--- Passage fourni ---
En même temps, le christianisme, sorti de Judée, de la Syrie, d’Alexandrie, de la Grèce, s’infiltrait dans l’Iran, en échange du mithraïsme. De ce mélange naquit le manichéisme qui pénétra tout l’Ancien Monde vers la Chine et vers l’Occident, et dont on retrouve l’influence jusque dans les doctrines albigeoises. Mani, d’après lequel la religion nouvelle fut désignée, s’en tint, vrai Persan, à l’idée du dualisme, le bien éternel et le mal éternel, comme principes irréductibles ; mais, appliquant cette doctrine à l’homme, il vit en lui un rayon de lumière pure, une parcelle de bien, enveloppée de ténèbres et de mal par l’intermédiaire impur de son corps. Pour revenir à l’innocence première, le fidèle avait à lutter incessamment contre ses passions, même à abdiquer le travail comme chose provenant de l’empire du mal : il en résultait forcément que la société se divisait en deux classes, celle des « purs » qui se donnaient la prière pour tout labeur et celle des « impurs » travaillant pour nourrir les prêtres. À cet égard, on peut dire que la pratique des catholiques occidentaux n’a point différé de la pratique manichéenne : si les dogmes sont distincts, l’une et l’autre religion aboutissent au même résultat social.
--- Informations fournies ---
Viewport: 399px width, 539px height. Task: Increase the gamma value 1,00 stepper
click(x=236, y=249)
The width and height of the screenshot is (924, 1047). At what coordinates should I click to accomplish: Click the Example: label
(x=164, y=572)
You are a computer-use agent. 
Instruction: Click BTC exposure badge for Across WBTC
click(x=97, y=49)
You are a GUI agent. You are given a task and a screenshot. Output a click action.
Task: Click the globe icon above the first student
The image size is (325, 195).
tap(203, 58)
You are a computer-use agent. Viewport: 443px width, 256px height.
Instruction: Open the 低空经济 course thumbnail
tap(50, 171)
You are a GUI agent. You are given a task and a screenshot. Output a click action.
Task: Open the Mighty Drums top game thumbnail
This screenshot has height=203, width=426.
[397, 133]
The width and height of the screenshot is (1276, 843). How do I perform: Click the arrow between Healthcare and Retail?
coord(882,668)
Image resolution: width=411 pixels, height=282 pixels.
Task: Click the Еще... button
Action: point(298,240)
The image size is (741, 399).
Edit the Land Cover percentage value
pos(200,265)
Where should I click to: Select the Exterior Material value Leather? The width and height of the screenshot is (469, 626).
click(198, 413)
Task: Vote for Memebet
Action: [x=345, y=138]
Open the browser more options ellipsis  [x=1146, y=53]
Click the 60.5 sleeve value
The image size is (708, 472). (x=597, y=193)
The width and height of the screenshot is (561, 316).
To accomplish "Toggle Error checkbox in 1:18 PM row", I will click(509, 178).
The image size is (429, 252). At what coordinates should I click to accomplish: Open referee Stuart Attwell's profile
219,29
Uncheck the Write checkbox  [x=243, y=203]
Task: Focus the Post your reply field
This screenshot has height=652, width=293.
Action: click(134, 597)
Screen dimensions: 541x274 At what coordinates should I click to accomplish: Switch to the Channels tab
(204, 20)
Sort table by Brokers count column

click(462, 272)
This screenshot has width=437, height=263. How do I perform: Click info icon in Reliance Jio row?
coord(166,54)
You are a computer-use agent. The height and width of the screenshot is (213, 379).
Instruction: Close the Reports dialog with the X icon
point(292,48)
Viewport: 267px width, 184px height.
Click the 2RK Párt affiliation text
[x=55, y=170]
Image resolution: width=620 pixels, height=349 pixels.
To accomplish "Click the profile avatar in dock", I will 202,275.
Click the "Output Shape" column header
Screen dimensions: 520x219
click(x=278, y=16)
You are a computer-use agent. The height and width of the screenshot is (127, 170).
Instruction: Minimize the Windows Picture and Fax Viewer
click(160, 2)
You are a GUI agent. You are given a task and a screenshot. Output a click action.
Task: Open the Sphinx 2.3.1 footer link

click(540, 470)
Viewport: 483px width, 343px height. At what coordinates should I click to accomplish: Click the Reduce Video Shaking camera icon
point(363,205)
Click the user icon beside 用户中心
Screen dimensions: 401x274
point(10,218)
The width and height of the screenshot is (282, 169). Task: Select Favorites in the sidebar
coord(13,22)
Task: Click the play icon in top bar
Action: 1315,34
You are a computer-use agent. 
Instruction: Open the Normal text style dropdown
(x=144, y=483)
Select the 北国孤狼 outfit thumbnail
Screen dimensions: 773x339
---
_Objectif de l'exercice:_ Recopiez mot pour mot l'intégralité du passage sur le manichéisme. Les lignes ci-dessus proviennent d'une autre source que le passage.

_Réponse:_
En même temps, le christianisme, sorti de Judée, de la Syrie, d’Alexandrie, de la Grèce, s’infiltrait dans l’Iran, en échange du mithraïsme. De ce mélange naquit le manichéisme qui pénétra tout l’Ancien Monde vers la Chine et vers l’Occident, et dont on retrouve l’influence jusque dans les doctrines albigeoises. Mani, d’après lequel la religion nouvelle fut désignée, s’en tint, vrai Persan, à l’idée du dualisme, le bien éternel et le mal éternel, comme principes irréductibles ; mais, appliquant cette doctrine à l’homme, il vit en lui un rayon de lumière pure, une parcelle de bien, enveloppée de ténèbres et de mal par l’intermédiaire impur de son corps. Pour revenir à l’innocence première, le fidèle avait à lutter incessamment contre ses passions, même à abdiquer le travail comme chose provenant de l’empire du mal : il en résultait forcément que la société se divisait en deux classes, celle des « purs » qui se donnaient la prière pour tout labeur et celle des « impurs » travaillant pour nourrir les prêtres. À cet égard, on peut dire que la pratique des catholiques occidentaux n’a point différé de la pratique manichéenne : si les dogmes sont distincts, l’une et l’autre religion aboutissent au même résultat social.